Poor beleaguered Rite Aid has finally succumbed to a bankruptcy filing. A tough retail pharmacy environment—reviewed in CVS Pharmacy Downsizes: 10 Industry Trends Driving the Retail Shakeout—finally caught up with years of mismanagement and bad decisions. The WSJ article nicely summarizes Rite Aid’s ignominious history.

Over the years, I have highlighted some of Rite Aid’s missteps here on Drug Channels. Two choice examples from the archives: Looks like it will be all tricks and no treats for the industry's perpetual underperformer.

P.S. If you're interested in picking up a small PBM (slightly used), the auction for Elixir will take place on November 20, 2023.
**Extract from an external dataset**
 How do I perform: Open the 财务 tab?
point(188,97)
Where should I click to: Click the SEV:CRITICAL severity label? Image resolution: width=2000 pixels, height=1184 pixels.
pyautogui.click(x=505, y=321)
Alto Pharmacy, Mark Cuban Cost Plus Drug Company Team Up to Deliver Hundreds of Low-Cost Medications to Patients Across the U.S., Business Wire

It’s always notable when two innovative drug channel companies get together. ICYMI, Alto Pharmacy has joined the Team Cuban Card network operated by the Mark Cuban Cost Plus Drug Company.

For a full analysis of the booming patient-paid prescription market, see Section 4.3. of DCI’s 2023 Economic Report on U.S. Pharmacies and Pharmacy Benefit Managers.

Full disclosure: I am a member of Alto Pharmacy’s board of advisors.

Drug Channel Expert Meetup, LinkedIn

I recently had a fantastic opportunity to hang out in NYC with two of my favorite drug channel experts: Antonio Ciaccia of 46brooklyn Research and Eric Percher of Nephron Research.  As Antonio quipped: Just three dudes talking drug prices, Star Wars, and hair styling.